Effect of ischaemia/reperfusion and chloroquine on the expression of TOM 70, p62/SQSTM1 (p62), PINK and Parkin (A); pDRP-1/total DRP, total DRP, pDRP and Rab9 (B). Western blot analysis was done on mitochondria (n = four hearts/group) isolated from hearts after 40 minutes of stabilisation, after 25 minutes of global ischaemia; and after 10 minutes of reperfusion following 25 minutes of global ischaemia. *p < 0.05 vs corresponding stabilisation. #p < 0.05 vs corresponding ischaemia. AMC: age-matched controls; STB: stabilisation; ISC: ischaemia: RP: reperfusion; VE: negative control.

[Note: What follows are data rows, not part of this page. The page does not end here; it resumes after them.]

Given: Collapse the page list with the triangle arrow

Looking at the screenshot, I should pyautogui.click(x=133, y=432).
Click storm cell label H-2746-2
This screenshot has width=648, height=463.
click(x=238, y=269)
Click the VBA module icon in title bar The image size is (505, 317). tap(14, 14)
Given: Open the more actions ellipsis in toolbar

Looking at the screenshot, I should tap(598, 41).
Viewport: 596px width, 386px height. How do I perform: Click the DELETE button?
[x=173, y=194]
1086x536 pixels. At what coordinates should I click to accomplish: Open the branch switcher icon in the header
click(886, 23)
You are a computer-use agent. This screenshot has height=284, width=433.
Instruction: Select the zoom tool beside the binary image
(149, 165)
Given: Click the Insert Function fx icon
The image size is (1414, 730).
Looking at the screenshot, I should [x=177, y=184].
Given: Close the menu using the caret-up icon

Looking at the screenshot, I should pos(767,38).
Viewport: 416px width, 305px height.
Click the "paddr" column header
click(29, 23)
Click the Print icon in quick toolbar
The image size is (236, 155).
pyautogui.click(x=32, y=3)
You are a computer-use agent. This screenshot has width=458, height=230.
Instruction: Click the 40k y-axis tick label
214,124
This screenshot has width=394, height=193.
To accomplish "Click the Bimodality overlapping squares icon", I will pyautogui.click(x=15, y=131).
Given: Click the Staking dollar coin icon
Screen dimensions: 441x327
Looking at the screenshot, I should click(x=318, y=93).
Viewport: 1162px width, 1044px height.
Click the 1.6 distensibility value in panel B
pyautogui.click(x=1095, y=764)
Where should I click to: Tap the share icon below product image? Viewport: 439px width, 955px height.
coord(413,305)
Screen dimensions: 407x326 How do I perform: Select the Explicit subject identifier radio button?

Interestingly, chloroquine had its most significant effects during reperfusion, as was seen in the expression of p62, PINK1, Parkin and Rab9. The significance of the upregulated state 3 ox-phos rate during reperfusion (Figs 3, 4) in the observed changes in mitophagy needs to be further investigated. Although the purpose of chloroquine treatment was to block the autophagosome–lysosome interaction to allow evaluation of flux, the data suggest that the effects of this treatment on mitochondrial function per se may contribute to the effects on mitophagy as seen specifically in reperfusion.
Conclusion
The results show that data obtained by snapshot measurements of mitophagy differed markedly from flux measurements using chloroquine pre-treatment. Reperfusion in particular is associated with a significant inhibition of mitophagic flux. Whether this indicates a salvage attempt to rescue damaged mitochondria, as seen in the marked improvement in ultrastructural appearance upon reperfusion,33 remains to be determined.
The data obtained underscore the necessity of evaluation of the process of mitophagy in the absence and presence of lysosomal blockade, as suggested by Gottlieb and co-workers.12 However the data also demonstrate that chloroquine per se affected the response of the mitochondria to ischaemia, which, in turn, may have affected the mitophagy process.
Another complicating factor in the interpretation of the results is that the drug may have cardioprotective actions in a rat heart model, attributed to its phospholipase A2 effects,29,30 which may lead to an underestimation of the effects of ischaemia/ reperfusion on mitophagy. This possibility, however, was not reflected by changes in infarct size and functional recovery after global ischaemia.32 Therefore although measurement of flux is a prerequisite for evaluation of mitophagy, interpretation of data should be done with care in view of the multiple other effects of chloroquine on the heart.